Text excerpt:
++++++
In the 90 minutes at Al-Majma'ah, Al-Ettifaq dictated the geography of the pitch, but Al-Fayha owned the scoreboard. It was a collision between the sterile beauty of 541 passes and the violent efficiency of a single, well-timed counter-attack, proving once again that in football, the ball is a guest, but the goal is the master.
Al-Ettifaq operated with a staggering 65% possession, weaving a web of 480 accurate passes that largely orbited a frustrated attack. Alvaro Medran was the focal point of this dominance, touching the ball 94 times and delivering 13 crosses, yet his efforts often felt like shouting into a vacuum. While Al-Ettifaq’s passing accuracy touched nearly 89%, it lacked the verticality to break a disciplined Al-Fayha defensive shell led by Ahmed Bamasud, whose 8.96 rating was built on a foundation of 4 clearances and 3 successful tackles.
The contrast sharpened in the midfield transition. While Al-Ettifaq's possession was horizontal and cautious, Al-Fayha’s Yassine Benzia provided the clinical edge that the visitors lacked. Benzia, operating with far less of the ball, registered 5 key passes and provided the decisive assist for Alfa Semedo. This single moment of synergy—a 9.06 rated playmaker finding an 8.26 rated powerhouse—neutralized over an hour of Al-Ettifaq’s territorial control.
Defensively, the numbers tell a story of desperate possession versus calculated resistance. Al-Ettifaq earned 7 corners but failed to convert a single one into a high-value chance, whereas Al-Fayha’s Orlando Mosquera remained alert to make 3 crucial saves. The hosts were content to lose the passing battle 301 to 541, knowing that their 76% tackle success rate was the more relevant metric in a game of survival.
++++++
Required action 1: In the match report, which Al-Fayha player gave the decisive assist for Alfa Semedo?
Required action 2: Transcribe the part of the match report starting with "In the 90 minutes" and going on through "3 successful tackles.".

Material provided:
++++++
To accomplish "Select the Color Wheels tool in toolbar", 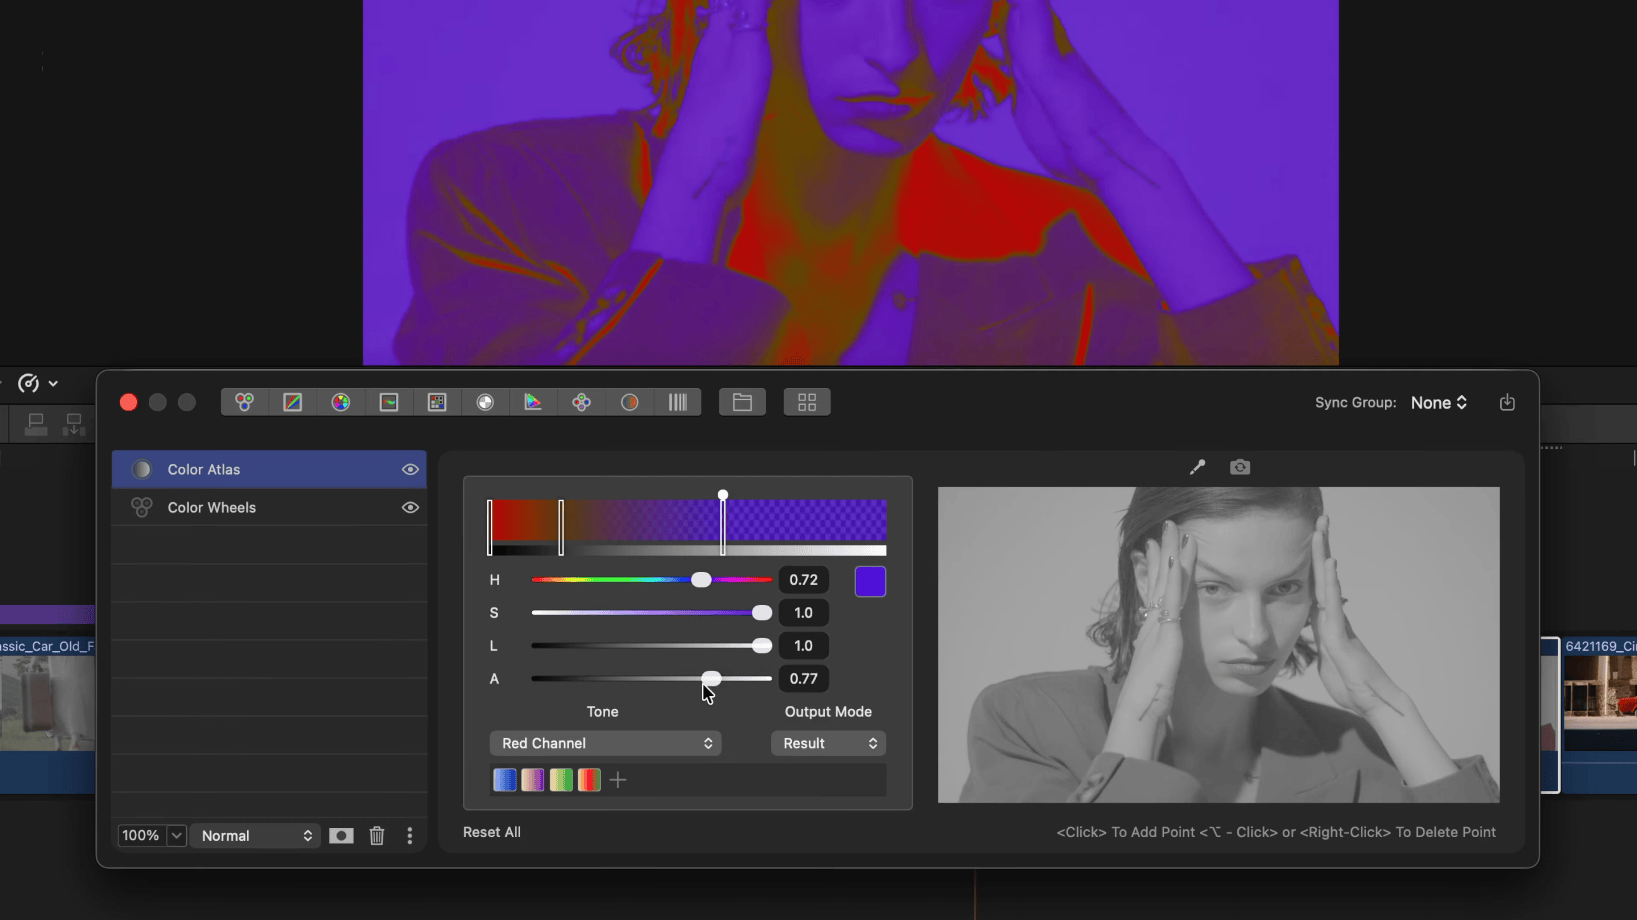I will pos(245,402).
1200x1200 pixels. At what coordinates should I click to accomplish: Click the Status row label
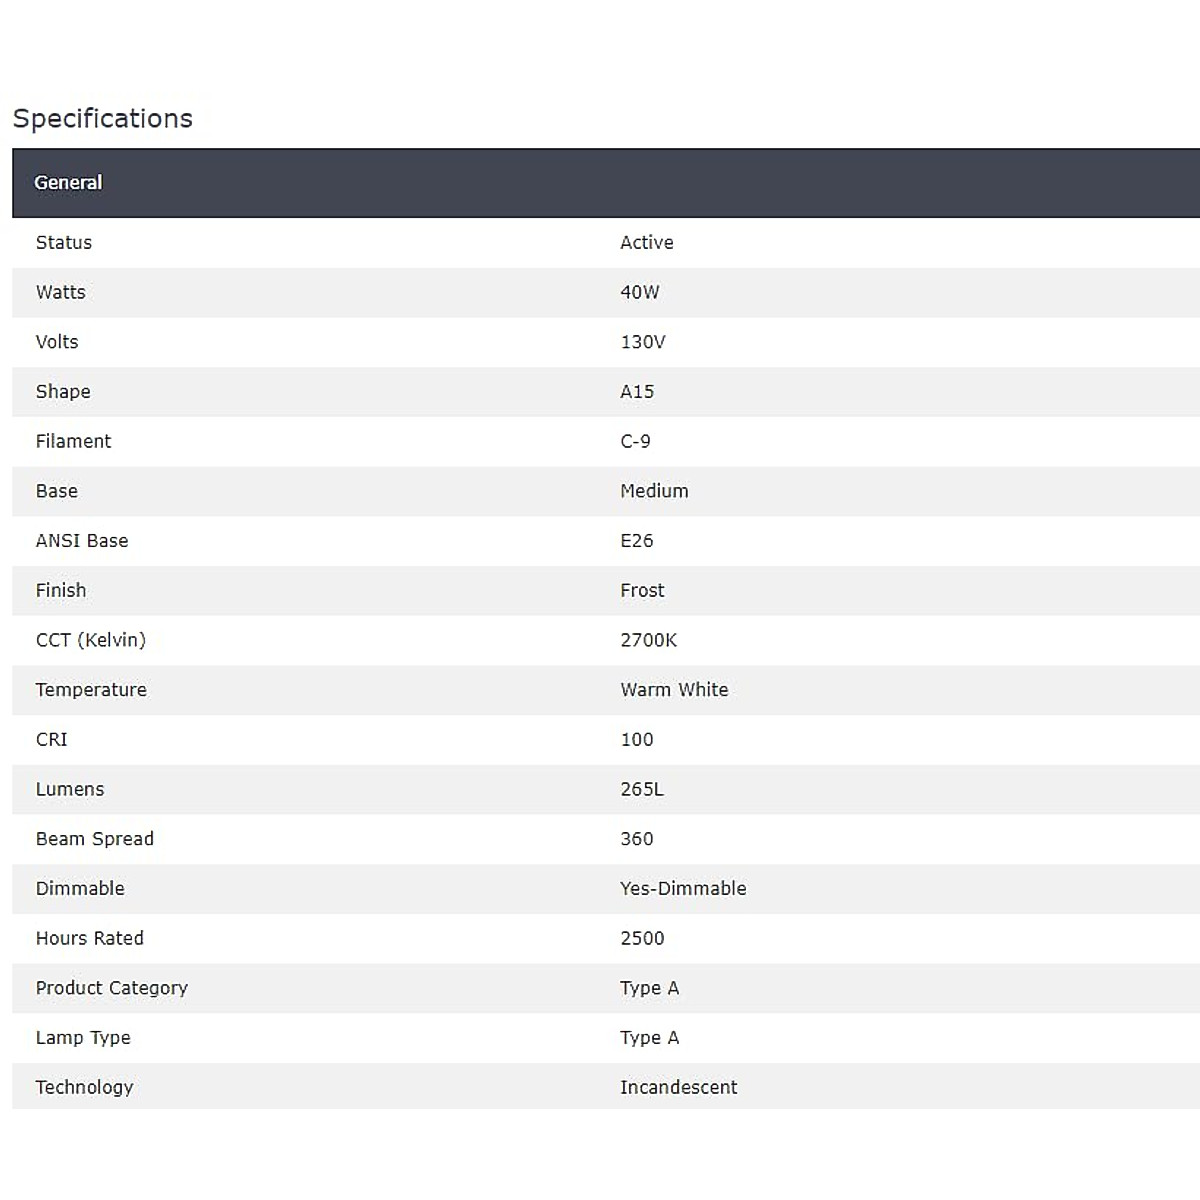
++++++
Exercise solution 1: Yassine Benzia

Exercise solution 2:
In the 90 minutes at Al-Majma'ah, Al-Ettifaq dictated the geography of the pitch, but Al-Fayha owned the scoreboard. It was a collision between the sterile beauty of 541 passes and the violent efficiency of a single, well-timed counter-attack, proving once again that in football, the ball is a guest, but the goal is the master.
Al-Ettifaq operated with a staggering 65% possession, weaving a web of 480 accurate passes that largely orbited a frustrated attack. Alvaro Medran was the focal point of this dominance, touching the ball 94 times and delivering 13 crosses, yet his efforts often felt like shouting into a vacuum. While Al-Ettifaq’s passing accuracy touched nearly 89%, it lacked the verticality to break a disciplined Al-Fayha defensive shell led by Ahmed Bamasud, whose 8.96 rating was built on a foundation of 4 clearances and 3 successful tackles.